Shade trees can be more attractive, more vigorous and more resistant to diseases and insects, particularly borers, if they are fertilized every year. The element usually needed most is nitrogen.
A tree with a good supply of nitrogen usually has dark green foliage during the growing season. One with a limited supply of nitrogen usually has smaller, light green leaves. The color turns to yellowish green as the nitrogen deficiency becomes more acute.
The method mostly employed by professionals to fertilize trees has been to drill or punch holes in the ground, 18 inches deep, spaced 12 to 18 inches apart, under the spread of the branches and fill the holes with a complete fertilizer such a 10-10-10.
Another way, much easier for do-it-yourselfers, is to apply nitrogen fertilizer to the soil surface, under the spread of the branches, will a spreader. Experiments at the University of Illinois by Dr. Dan Neely and Dr. E. B. Himelick, plant pathologists, have shown that nitrogen fertilizer applied to the soil surface is as effective, or even more effective, than that applied by any other method.
With rainfall, or watering, inorganic fertilizer moves readily down into the soil to the root zone.
One of the best times to apply the fertilizer is late fall. Early spring, before the buds start to open, is equally good.
The recommendation of Neely and Himelick is to apply nitrogen at the rate of six pounds per 1000 square feet. That would be the equivalent of 13 pounds of Urea (45-0-0), 18 pounds of Ammonium nitrate (33.5-0-0) or 29 pounds of Ammonium sulfate (21-0-0).
The fertilizer should be applied when the grass blades are dry. After the fertilizer has been distributed, it should be washed off the grass blades immediately using a lawn sprinkler or a spray nozzle on a hose. Fertilizer remaining on grass blades that become wet following a light rain or dew formation occasionally causes burning.
Research has shown that if the grass is dry, dormant and is watered thoroughly immediately after application, there should be no damage to the grass.

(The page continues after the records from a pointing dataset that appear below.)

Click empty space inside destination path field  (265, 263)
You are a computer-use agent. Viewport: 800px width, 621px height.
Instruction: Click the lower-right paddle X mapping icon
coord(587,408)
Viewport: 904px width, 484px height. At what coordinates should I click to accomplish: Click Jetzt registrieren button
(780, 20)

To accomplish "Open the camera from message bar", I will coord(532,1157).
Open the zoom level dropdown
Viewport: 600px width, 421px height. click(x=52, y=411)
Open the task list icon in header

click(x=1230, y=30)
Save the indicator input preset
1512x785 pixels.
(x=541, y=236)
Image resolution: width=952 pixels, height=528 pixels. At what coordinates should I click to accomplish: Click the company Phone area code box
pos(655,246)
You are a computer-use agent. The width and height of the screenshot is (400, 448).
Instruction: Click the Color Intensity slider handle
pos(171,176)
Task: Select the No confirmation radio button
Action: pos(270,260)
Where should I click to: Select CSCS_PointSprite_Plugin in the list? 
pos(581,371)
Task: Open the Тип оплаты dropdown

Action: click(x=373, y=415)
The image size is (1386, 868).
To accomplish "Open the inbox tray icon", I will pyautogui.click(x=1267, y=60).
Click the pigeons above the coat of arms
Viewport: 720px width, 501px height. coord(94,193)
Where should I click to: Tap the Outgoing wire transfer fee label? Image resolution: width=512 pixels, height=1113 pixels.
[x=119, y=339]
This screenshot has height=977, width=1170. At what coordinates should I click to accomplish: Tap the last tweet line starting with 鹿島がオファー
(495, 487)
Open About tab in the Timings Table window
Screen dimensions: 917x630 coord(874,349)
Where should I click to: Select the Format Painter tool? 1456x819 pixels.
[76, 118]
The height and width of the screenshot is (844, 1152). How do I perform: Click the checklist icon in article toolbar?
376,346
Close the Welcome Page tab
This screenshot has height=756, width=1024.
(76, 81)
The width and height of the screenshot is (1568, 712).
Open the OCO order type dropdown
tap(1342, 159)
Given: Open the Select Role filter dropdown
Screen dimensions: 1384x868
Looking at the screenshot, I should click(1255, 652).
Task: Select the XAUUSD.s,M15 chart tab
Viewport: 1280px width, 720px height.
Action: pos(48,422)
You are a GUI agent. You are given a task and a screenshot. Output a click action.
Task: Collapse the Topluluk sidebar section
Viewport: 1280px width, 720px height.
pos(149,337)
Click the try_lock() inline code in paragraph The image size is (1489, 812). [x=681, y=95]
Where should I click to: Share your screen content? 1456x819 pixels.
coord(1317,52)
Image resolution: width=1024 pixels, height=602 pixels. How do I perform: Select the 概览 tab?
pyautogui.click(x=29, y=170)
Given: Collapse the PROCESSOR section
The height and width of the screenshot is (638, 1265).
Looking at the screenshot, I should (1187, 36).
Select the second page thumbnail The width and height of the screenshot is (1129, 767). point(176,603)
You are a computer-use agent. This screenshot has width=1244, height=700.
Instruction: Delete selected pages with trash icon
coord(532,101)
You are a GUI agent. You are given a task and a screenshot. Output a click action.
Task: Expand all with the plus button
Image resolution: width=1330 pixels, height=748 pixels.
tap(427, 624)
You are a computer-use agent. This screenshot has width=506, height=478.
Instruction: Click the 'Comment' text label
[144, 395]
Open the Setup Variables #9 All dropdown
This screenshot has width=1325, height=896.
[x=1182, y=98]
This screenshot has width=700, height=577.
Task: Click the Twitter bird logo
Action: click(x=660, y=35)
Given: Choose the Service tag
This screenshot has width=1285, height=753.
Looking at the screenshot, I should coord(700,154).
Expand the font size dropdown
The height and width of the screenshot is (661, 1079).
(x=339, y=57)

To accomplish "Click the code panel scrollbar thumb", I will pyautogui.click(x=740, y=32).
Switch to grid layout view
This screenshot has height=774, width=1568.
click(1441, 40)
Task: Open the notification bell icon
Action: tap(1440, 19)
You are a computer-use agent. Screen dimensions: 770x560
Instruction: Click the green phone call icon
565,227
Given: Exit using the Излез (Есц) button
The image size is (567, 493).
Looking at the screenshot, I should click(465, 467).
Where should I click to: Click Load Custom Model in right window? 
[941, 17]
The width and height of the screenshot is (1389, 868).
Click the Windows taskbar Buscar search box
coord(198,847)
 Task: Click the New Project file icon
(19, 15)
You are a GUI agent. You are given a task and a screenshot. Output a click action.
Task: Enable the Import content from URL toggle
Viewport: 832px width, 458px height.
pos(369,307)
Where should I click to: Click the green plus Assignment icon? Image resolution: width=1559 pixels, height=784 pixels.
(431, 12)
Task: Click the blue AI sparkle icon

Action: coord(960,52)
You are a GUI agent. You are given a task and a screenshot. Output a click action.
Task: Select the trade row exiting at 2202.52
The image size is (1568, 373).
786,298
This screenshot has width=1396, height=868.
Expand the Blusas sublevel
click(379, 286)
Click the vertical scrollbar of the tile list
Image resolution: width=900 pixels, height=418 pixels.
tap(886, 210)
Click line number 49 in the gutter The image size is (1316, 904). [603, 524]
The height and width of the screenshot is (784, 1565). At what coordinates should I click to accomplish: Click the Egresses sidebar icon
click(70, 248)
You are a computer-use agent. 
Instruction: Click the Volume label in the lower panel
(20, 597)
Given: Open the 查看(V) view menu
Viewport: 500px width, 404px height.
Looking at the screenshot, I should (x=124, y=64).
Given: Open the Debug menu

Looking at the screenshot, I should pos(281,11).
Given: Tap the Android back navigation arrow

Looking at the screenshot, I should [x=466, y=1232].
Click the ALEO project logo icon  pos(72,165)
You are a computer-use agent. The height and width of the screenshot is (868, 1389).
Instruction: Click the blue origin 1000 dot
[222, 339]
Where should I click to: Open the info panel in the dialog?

The first step is to measure accurately the area to be fertilized and determine its size in square feet. The area, of course, is where roots of the tree are most likely to occur: starting about two feet from the trunk and extending about six feet beyond the spread of the branches. Four stakes should be placed in the ground to designate the corners of the area.
To prevent the soil from becoming deficient in phosphorus and potash, it may be desirable to apply these elements every three to five years, preferably by putting them in holes in the soil.The amount can be determined by a soil test which is available at most state universities free of charge.
Dr. Francis Gouin, University of Maryland horticulturist, says he can see no compelling need to dig holes to fertilize trees.
"Mother Nature has been feeding her forest trees by simply dropping leaves on the surface of the ground," he says. "These leaves rot and release their nutrients into the soil and back to the roots. She has never used deep root feeding and she has been growing trees much longer than we have."